■ DATA LISTING ■

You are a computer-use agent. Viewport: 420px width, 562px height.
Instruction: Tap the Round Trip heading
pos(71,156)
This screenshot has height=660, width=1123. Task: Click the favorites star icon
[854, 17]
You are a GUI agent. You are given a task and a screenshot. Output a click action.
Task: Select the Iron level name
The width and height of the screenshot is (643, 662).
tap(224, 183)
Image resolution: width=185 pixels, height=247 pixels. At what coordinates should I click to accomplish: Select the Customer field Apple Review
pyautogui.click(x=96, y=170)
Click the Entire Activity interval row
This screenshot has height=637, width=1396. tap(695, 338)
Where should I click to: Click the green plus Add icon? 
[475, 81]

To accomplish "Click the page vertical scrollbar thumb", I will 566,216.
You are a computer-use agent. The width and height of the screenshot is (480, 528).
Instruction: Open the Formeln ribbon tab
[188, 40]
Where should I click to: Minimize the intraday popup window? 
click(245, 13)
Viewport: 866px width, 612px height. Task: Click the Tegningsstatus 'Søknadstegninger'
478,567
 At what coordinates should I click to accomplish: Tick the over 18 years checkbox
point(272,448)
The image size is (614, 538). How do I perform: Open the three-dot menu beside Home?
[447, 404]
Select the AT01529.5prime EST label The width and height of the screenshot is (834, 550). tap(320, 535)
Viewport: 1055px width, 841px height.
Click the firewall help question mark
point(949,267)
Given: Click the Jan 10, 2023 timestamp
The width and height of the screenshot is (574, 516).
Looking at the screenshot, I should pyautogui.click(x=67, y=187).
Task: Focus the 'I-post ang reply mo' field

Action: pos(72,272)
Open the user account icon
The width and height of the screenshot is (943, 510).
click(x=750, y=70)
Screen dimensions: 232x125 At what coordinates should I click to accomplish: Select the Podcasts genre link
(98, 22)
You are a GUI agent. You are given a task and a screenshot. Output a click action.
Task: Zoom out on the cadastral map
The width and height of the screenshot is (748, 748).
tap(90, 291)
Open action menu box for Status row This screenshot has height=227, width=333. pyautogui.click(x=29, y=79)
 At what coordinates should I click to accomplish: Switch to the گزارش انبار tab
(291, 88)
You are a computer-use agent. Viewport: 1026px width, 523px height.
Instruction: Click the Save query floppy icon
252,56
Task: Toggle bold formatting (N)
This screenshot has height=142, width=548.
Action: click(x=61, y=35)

■ PROBLEM TO SOLVE ■
Looking at the material above, count the lines containing the string "computer" and reply with the count alone.

■ EXPECTED ANSWER ■
3